A quanto pare Lecce-Bari sarà una partita memorabile, per lo meno dal punto di vista burocratico.
Dopo la clamorosa decisione di chiudere le porte del via del Mare, si attende un probabile dietrofront per domani. A richiedere a gran voce la revisione di tale provvedimento Maroni in persona. Evidentemente, anche al ministro, questa resa incondizionata è apparsa come un’inaccettabile ammissione di impreparazione nella gestione dell’ordine pubblico e di totale inutilità della tessera del tifoso.
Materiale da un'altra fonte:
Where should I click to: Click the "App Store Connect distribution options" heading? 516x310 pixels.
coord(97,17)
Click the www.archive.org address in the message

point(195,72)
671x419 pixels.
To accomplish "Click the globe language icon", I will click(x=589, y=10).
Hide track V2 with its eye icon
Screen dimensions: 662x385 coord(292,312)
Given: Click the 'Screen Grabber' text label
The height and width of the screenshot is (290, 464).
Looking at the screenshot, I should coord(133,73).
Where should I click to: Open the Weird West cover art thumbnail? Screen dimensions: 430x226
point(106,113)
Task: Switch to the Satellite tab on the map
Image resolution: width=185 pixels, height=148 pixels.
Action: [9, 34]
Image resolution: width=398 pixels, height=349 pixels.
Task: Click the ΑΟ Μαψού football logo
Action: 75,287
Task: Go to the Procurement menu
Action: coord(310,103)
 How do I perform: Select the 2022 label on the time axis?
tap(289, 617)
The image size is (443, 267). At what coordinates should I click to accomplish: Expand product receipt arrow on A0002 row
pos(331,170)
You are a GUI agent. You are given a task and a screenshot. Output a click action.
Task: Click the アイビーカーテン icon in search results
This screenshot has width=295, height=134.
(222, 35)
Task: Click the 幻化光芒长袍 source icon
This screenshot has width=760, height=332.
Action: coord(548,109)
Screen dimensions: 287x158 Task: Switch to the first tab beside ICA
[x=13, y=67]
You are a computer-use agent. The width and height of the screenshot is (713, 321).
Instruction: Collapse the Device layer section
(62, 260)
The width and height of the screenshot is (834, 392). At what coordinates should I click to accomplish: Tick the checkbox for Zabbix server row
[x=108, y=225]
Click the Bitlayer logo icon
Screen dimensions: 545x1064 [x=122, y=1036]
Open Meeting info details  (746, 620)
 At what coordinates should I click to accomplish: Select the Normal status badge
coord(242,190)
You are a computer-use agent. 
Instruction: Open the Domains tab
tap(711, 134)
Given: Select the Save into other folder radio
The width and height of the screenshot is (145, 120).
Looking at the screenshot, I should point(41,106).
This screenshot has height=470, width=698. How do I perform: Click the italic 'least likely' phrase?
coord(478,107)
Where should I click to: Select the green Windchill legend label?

Che la tessera sia inutile e dannosa però noi lo diciamo da tempo e la riapertura dell’impianto leccese, in occasione del derby del 6 gennaio, non potrà farci cambiare idea. Anzi! Pare che a Bari ci sia stata la corsa alla sottoscrizione della Tessera proprio per assistere alla partita in casa del Lecce. Morale: si attendono fino a 16mila baresi. Non sarà stato questo uno dei motivi di tanta apprensione?
Sì perchè fino a quando la Tessera ce l’hanno pochi è tutto ok! Quando invece ce l’hanno tutti siamo punto e a capo.
Tant’è che viene da pensare: vuoi vedere che anzichè boicottarla, la migliore protesta contro la tessera sarebbe stata la sottoscrizione in massa? (è una battuta, sia chiaro!)
Ma la notizia più importante è che le certezze cominciano a vacillare. Ci si è accorti che, da quando è stata introdotta la tessera, il caos regna sovrano all’interno degli stadi italiani con i tifosi mischiati in tribuna e i pochi tesserati nei settore ospiti vuoti. A tal proposito è previsto per fine gennaio, un incontro al Viminale in cui si discuterà, speriamo, di correggere il tiro.
Noi la ricetta ce l’abbiamo: tessera non obbligatoria, che non sia una carta di credito (esempio card del Chievo) e settori ospiti aperti anche ai non tesserati!
Non essendo imposta le società dovranno fornire concreti vantaggi per invogliare i tifosi a sottoscriverla (diritti di prelazione, sconti ecc.) Non essendo una carta di credito, il tifoso non spenderà un centesimo in commissioni. Settori ospiti accessibili anche ai non tesserati per evitare che questi vadano ad occupare i posti dei tifosi di casa. Ci vuole tanto?